STATED PROBLEM 1: From the post on measuring Bitcoin's decentralization, translate this sentence into Spanish: "Ideally, everyone would use Tor or a stronger anonymity relay network."
STATED PROBLEM 2: Revise the Bitcoin decentralization post from "Srinivasan and Lee" to "become increasingly meaningless.", putting "block producers" in place of "miners".

PASSAGE SHOWN:

--- BEGIN ---

First published on David A. Harding's blog
Balaji Srinivasan and Leland Lee of the company 21 Inc. recently posted a detailed article about measuring Bitcoin’s decentralization. This is a description of some concerns I have with the article:
The article proposes a name for the minimum number of individuals within a collection of groups necessary to represent greater than 50% of any of those groups. The name proposed is “minimum Nakamoto coefficient”.
I’m not fond of naming things after Bitcoin creator Satoshi Nakamoto. I understand that it’s often done out of respect for Nakamoto and what he achieved by inventing, programming, and maintaining Bitcoin—but it’s also often done to in order to promote a product or an idea by associating it with Nakamoto’s well-deserved fame.
I suggest that we name products, ideas, and other things after the people actually involved in creating them or with other unique branding.
In this case, English actually already has a word for describing the minimum number of individuals within a group necessary to represent more than 50% of that group: majority.
That means we can either call this concept the minimum Srinivasan-Lee coefficient or descriptively call it the minimum majority measure. I’ll use the later term in this article as I don’t want to name things after people without their permission.
Srinivasan and Lee measure 6 things for their minimum majority calculation:
I think it’s notable that all six of these things don’t have to be—and ideally wouldn’t be—measurable. Let’s go through the list again:
Hashrate is only measurable because miners choose to put their names into blocks—wasting block space and making themselves the target for attackers in the process. Ideally, we’d have many small and anonymous miners.
Full node versions are routinely faked on the network today. Ideally, people would stop paying attention to this statistic so that developers could use it as intended to figure out which versions were still popular enough to require support; if that doesn’t happen, this field will become increasingly meaningless.
Developers choose what to put in their commit listings and many besides Nakamoto have chosen to give false names or even random strings. Ideally code changes and reviews would be conducted entirely anonymously, at least until the change was deployed, so that there’d be no reason to compromise developers.
Full node IP addresses are also easy to fake, although at some cost per IPv4 address. Ideally, everyone would use Tor or a stronger anonymity relay network.
Exchanges have been known to publish fake volume numbers or to craft policies that lead to high amounts of volume in the absence of underlying demand. Ideally exchanges wouldn’t keep unnecessary logs of their customer activity.
Balances are something that could be much more distributed today given that new addresses are free to create and free to use if you’re receiving a new transaction anyway. Ideally something like confidential transactions will deployed on Bitcoin in the future so that it won’t be possible for third parties to monitor balances.
Given that we will hopefully work towards making these things harder to measure in the future (particularly hashrate and balances), I think the minimum majority measure has limited utility even without any other problems.
Given that things such as miner names, full node versions, developer commit listings, full node IP addresses, and exchange volume can be faked, one needs to subjectively adjust for that possible faking. This makes measurements more arbitrary and comparisons more difficult.

--- END ---

RECORDED INFORMATION:
--- BEGIN ---

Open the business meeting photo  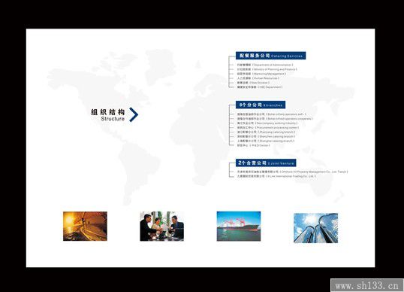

--- END ---

EXERCISE ANSWER 1: Idealmente, todos usarían Tor o una red de retransmisión de anonimato más robusta.

EXERCISE ANSWER 2:
Srinivasan and Lee measure 6 things for their minimum majority calculation:
I think it’s notable that all six of these things don’t have to be—and ideally wouldn’t be—measurable. Let’s go through the list again:
Hashrate is only measurable because block producers choose to put their names into blocks—wasting block space and making themselves the target for attackers in the process. Ideally, we’d have many small and anonymous block producers.
Full node versions are routinely faked on the network today. Ideally, people would stop paying attention to this statistic so that developers could use it as intended to figure out which versions were still popular enough to require support; if that doesn’t happen, this field will become increasingly meaningless.